◆ **Exercise directions**
Show every line of the data where the word "computer" can be found.

◆ **Data to use**
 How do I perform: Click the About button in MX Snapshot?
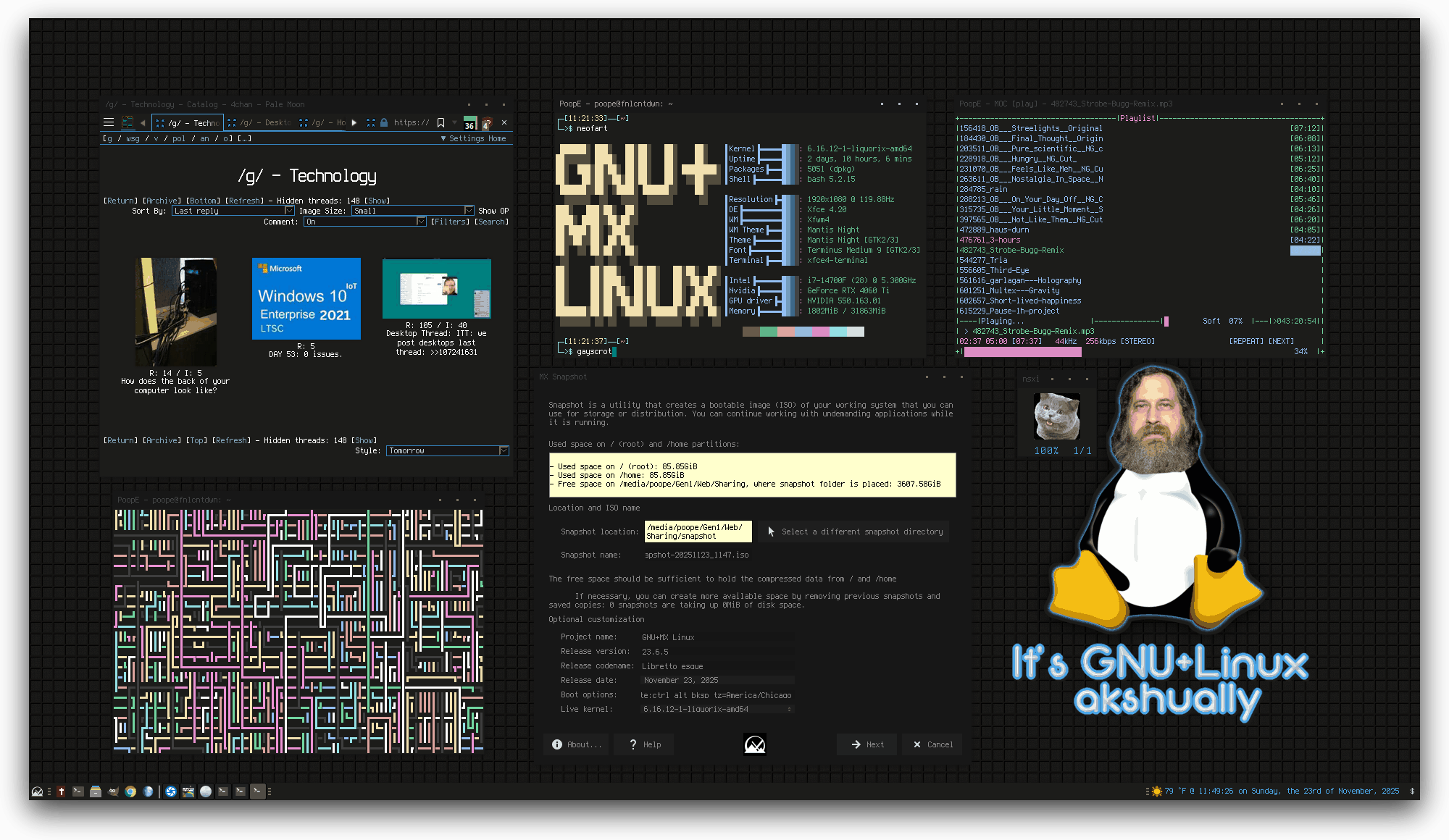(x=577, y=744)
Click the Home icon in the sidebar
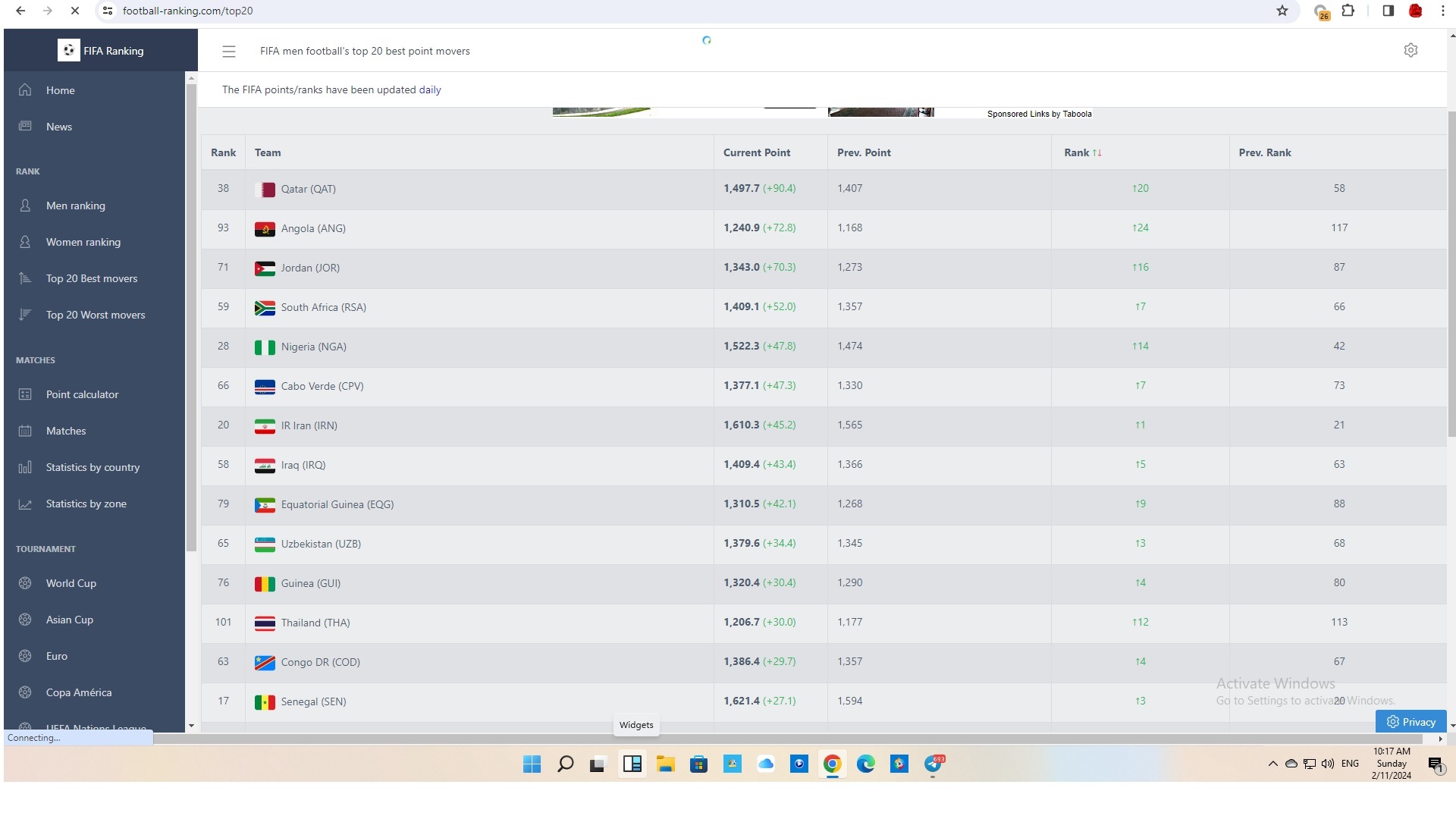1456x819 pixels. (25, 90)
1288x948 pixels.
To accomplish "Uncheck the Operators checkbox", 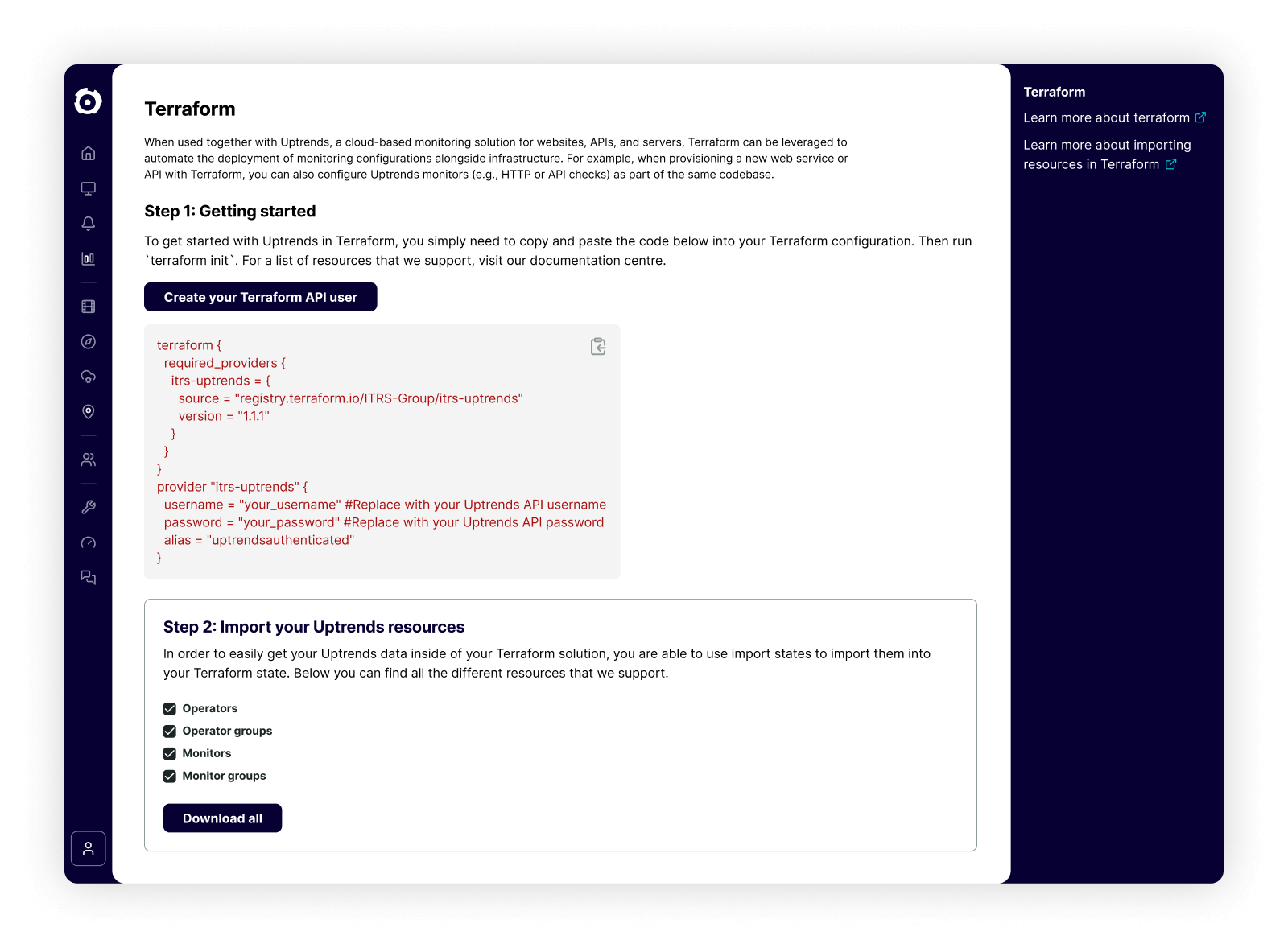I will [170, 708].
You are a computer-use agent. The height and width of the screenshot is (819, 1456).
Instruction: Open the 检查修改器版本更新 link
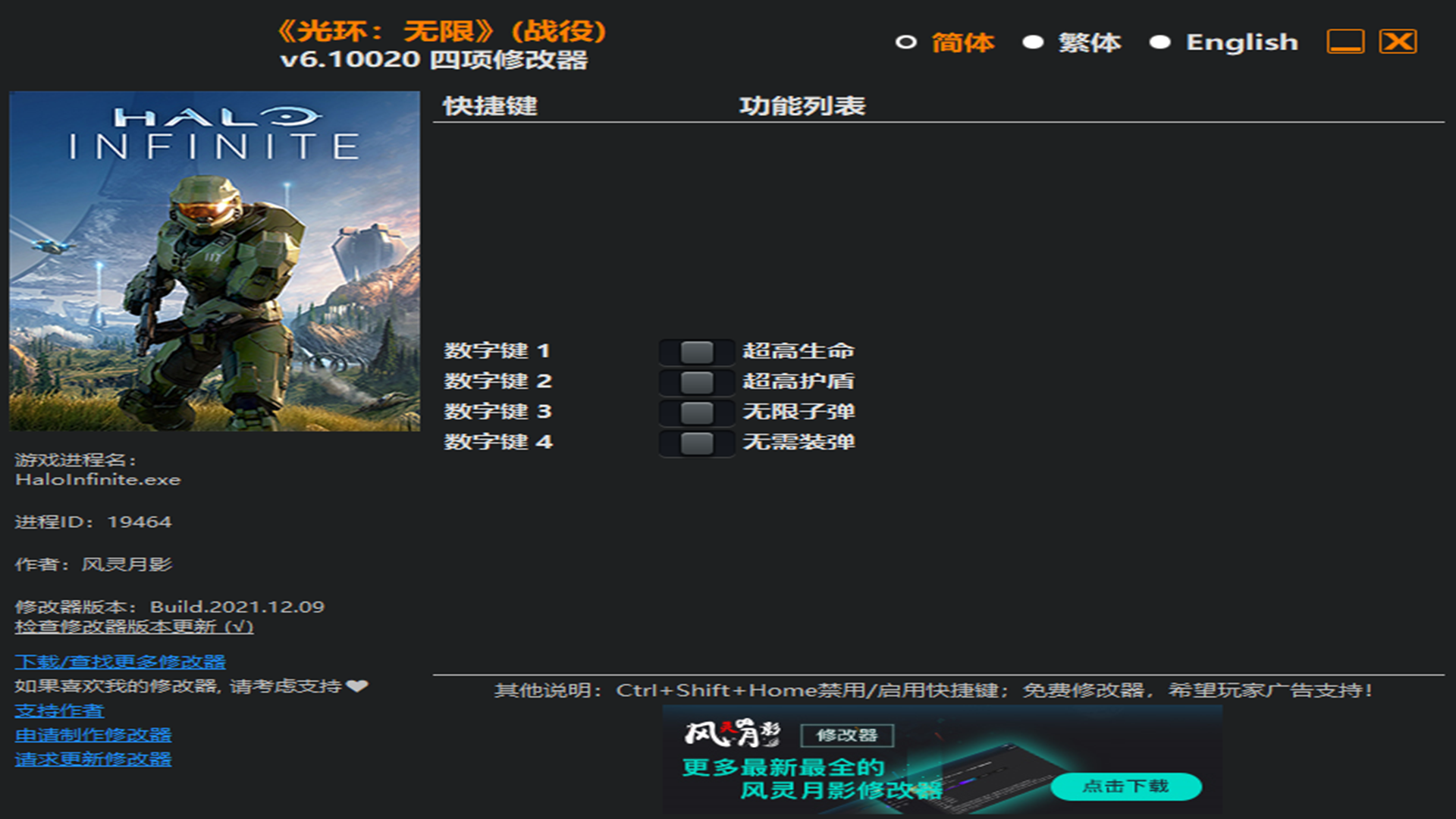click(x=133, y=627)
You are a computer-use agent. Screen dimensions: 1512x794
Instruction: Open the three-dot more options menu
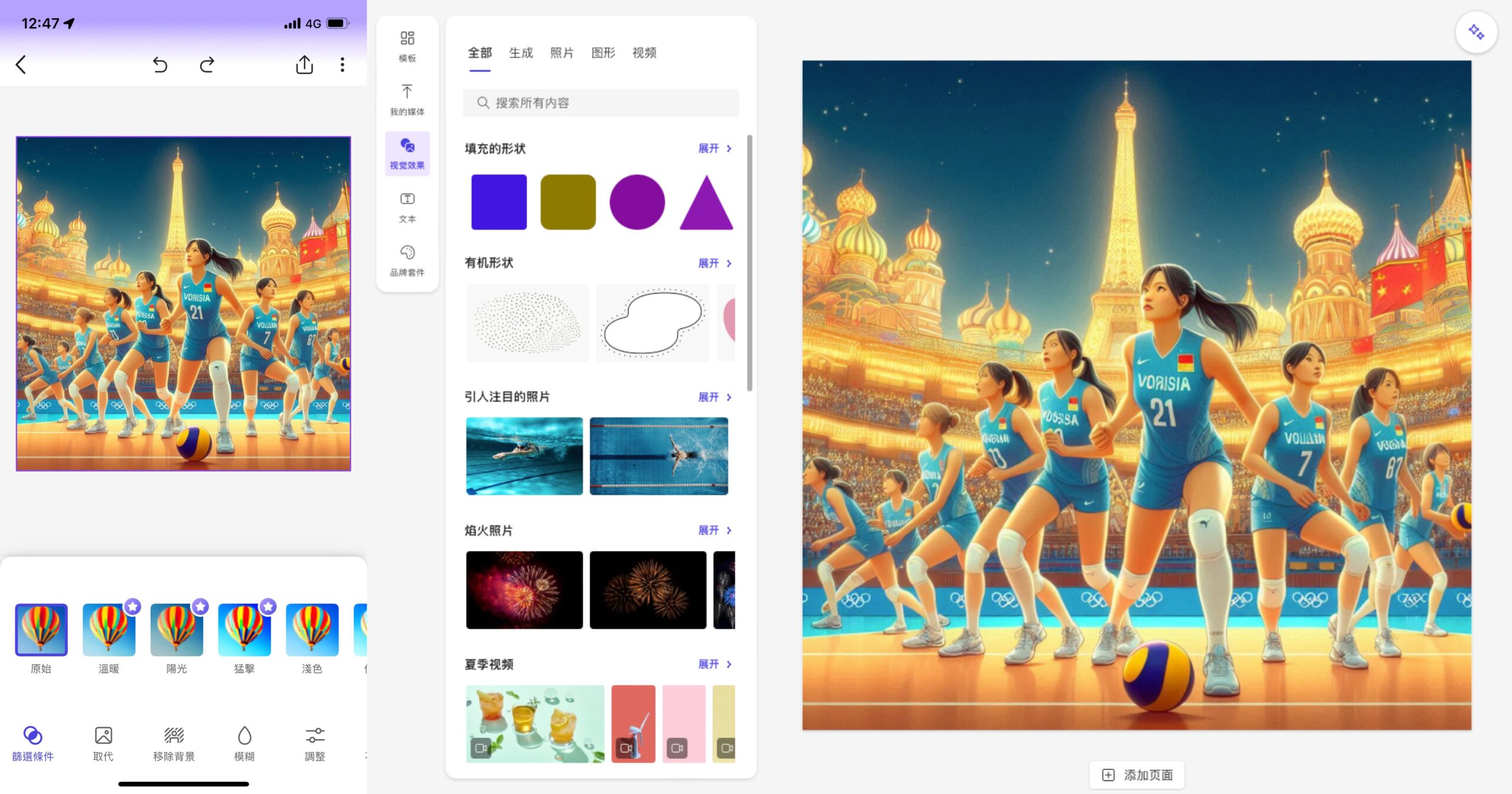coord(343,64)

◆ **Solution to the exercise**
You are a computer-use agent. The height and width of the screenshot is (819, 1456).
You are a computer-use agent. Screen dimensions: 1512x794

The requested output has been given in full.